Martin Walser was born in 1927 in Wasserburg and now lives in Überlingen by Lake Constance. He is among Germany’s most important literary authors and has received numerous awards for his work, among them the Georg Büchner Award and the Peace Prize of the German Book Trade. He has also been decorated with the order Pour le Mérite and was appointed Officier de l’Ordre des Arts et des Lettres. In 2015 he was awarded with the Nietzsche Prize for his life’s work.
EVERYTHING, OR: LETTERS TO AN UNKNOWN LOVER
“What in the world would I rather be than myself? Everything but me,” claims Justus Mall. That is his name now. Formerly a high-ranking immigration official, he became a philosopher with responsibility for everything and nothing. Only because of one thoughtless act. But that’s not his only dilemma.
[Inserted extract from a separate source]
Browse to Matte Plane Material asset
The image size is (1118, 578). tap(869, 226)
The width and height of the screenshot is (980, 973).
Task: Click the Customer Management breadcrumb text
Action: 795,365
Day in, day out, he finds himself in conflict with circumstances of his own creation. Is it perhaps easier not to have a relationship at all rather than have only one? Justus Mall is in love with two women. And because that’s not realistic, he starts to blog about it, searching for the one person that embodies exactly what he needs.
It’s a stupendous paradox: A man who believes that reality is a construct, a yarn woven of illusory fibres, pins his hopes to a weblog to find a sense of closeness. His monologues are addressed to an unknown lover, always conscious that she doesn’t exist. In earlier works, Martin Walser used letters and emails as a stylistic element. All that falls away in Everything, a story in which a man shouts out into the void, and is forced to rely on himself, with no one to listen to his feelings and perceptions. This is a novel written with unerring clarity about a situation in which nothing is clear, a work whose existential questions develop a terrifying, overpowering urgency.